PPI sludge can be digested efficiently with more biodegradable substrates such as municipal sludge, food waste, dairy cattle waste, rice straw, pig slaughterhouse waste, grease trap waste, grass silage, and pulp mill organic sludge (Borowski and Kubacki, 2015; Hagelqvist, 2013a,b; Mussoline et al., 2013; Trulli and Torretta, 2015; Yalcinkaya and Malina, 2015; Chakraborty et al., 2017) (Table 3). Lin et al. (2011) used codigestion of pulp mill sludge with monosodium glutamate (MSG) waste from nitrogen source to maintain the C/N ratio during AD. The management of animal carcasses was and still is a concern in animal production, in slaughterhouses, farms and other institutions in which animals are involved. Throughout history, burials and, to a lesser extent, cremation have been the most commonly used methods of eliminating mortality on farms (Gwyther et al. 2011).
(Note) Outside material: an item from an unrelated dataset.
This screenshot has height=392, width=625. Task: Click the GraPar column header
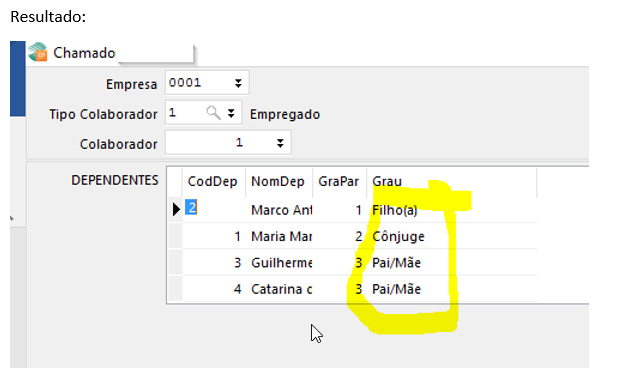coord(339,182)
However, EU Regulation (EC) No 1774/2002 on animal by-products (Anon, 2002) does not allow these practices to be practised within the EU and limits disposal routes to incineration (inside or outside the farm), plastering, ha at high temperature/pressure, disposal on maggot farms or by approved waste collectors (Anon, 2002). The prevention of disposal by burial and burning was justified by the perceived risk of incomplete destruction of pathogens by deaths during these processes and thus the entry of infectious agents into the food chain (Anon, 2002). Similar risks are associated with the slaughter of animals. Unlike incineration, properly functioning incinerators pose fewer pollution problems. In addition, bacteria (including spores) and viruses are not expected to survive the combustion process (NABC, 2004). However, there is concern that transmissible spongiform encaphalopathies (TSEs) such as BSE (bovine spongiform encephalopathy) may survive combustion processes if they are not performed at a sufficiently high temperature (NABC, 2004).